Stored data:
▬▬▬▬▬▬
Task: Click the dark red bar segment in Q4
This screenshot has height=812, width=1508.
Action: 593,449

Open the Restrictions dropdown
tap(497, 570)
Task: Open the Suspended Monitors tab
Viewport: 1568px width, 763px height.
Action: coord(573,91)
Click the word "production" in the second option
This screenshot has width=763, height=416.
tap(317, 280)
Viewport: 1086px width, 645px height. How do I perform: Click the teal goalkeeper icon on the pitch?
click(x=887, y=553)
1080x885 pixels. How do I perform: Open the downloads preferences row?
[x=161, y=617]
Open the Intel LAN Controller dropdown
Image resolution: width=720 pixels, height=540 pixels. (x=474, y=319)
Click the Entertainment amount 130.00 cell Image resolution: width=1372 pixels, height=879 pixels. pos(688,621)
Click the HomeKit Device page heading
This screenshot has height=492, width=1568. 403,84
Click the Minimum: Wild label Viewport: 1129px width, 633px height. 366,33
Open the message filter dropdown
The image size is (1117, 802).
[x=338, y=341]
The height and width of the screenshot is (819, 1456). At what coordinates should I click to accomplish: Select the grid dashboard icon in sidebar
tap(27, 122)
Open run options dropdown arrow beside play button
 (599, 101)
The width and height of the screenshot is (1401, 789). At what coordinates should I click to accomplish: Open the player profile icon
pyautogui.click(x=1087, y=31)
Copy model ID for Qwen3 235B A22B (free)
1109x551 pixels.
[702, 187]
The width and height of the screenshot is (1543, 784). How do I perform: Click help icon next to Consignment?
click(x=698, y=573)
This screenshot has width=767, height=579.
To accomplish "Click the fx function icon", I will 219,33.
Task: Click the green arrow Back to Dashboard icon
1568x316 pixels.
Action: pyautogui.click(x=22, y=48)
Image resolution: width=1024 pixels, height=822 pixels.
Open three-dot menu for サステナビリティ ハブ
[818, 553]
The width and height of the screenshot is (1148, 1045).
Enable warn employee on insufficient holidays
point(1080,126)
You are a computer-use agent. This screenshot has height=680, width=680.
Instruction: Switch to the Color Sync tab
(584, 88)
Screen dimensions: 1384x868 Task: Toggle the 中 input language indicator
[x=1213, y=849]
▬▬▬▬▬▬
Each line of the data should be transcribed exactly.

Your response:
Task: Click the dark red bar segment in Q4
This screenshot has height=812, width=1508.
Action: 593,449

Open the Restrictions dropdown
tap(497, 570)
Task: Open the Suspended Monitors tab
Viewport: 1568px width, 763px height.
Action: coord(573,91)
Click the word "production" in the second option
This screenshot has width=763, height=416.
tap(317, 280)
Viewport: 1086px width, 645px height. How do I perform: Click the teal goalkeeper icon on the pitch?
click(x=887, y=553)
1080x885 pixels. How do I perform: Open the downloads preferences row?
[x=161, y=617]
Open the Intel LAN Controller dropdown
Image resolution: width=720 pixels, height=540 pixels. (x=474, y=319)
Click the Entertainment amount 130.00 cell Image resolution: width=1372 pixels, height=879 pixels. pos(688,621)
Click the HomeKit Device page heading
This screenshot has height=492, width=1568. 403,84
Click the Minimum: Wild label Viewport: 1129px width, 633px height. 366,33
Open the message filter dropdown
The image size is (1117, 802).
[x=338, y=341]
The height and width of the screenshot is (819, 1456). At what coordinates should I click to accomplish: Select the grid dashboard icon in sidebar
tap(27, 122)
Open run options dropdown arrow beside play button
 (599, 101)
The width and height of the screenshot is (1401, 789). At what coordinates should I click to accomplish: Open the player profile icon
pyautogui.click(x=1087, y=31)
Copy model ID for Qwen3 235B A22B (free)
1109x551 pixels.
[702, 187]
The width and height of the screenshot is (1543, 784). How do I perform: Click help icon next to Consignment?
click(x=698, y=573)
This screenshot has width=767, height=579.
To accomplish "Click the fx function icon", I will 219,33.
Task: Click the green arrow Back to Dashboard icon
1568x316 pixels.
Action: pyautogui.click(x=22, y=48)
Image resolution: width=1024 pixels, height=822 pixels.
Open three-dot menu for サステナビリティ ハブ
[818, 553]
The width and height of the screenshot is (1148, 1045).
Enable warn employee on insufficient holidays
point(1080,126)
You are a computer-use agent. This screenshot has height=680, width=680.
Instruction: Switch to the Color Sync tab
(584, 88)
Screen dimensions: 1384x868 Task: Toggle the 中 input language indicator
[x=1213, y=849]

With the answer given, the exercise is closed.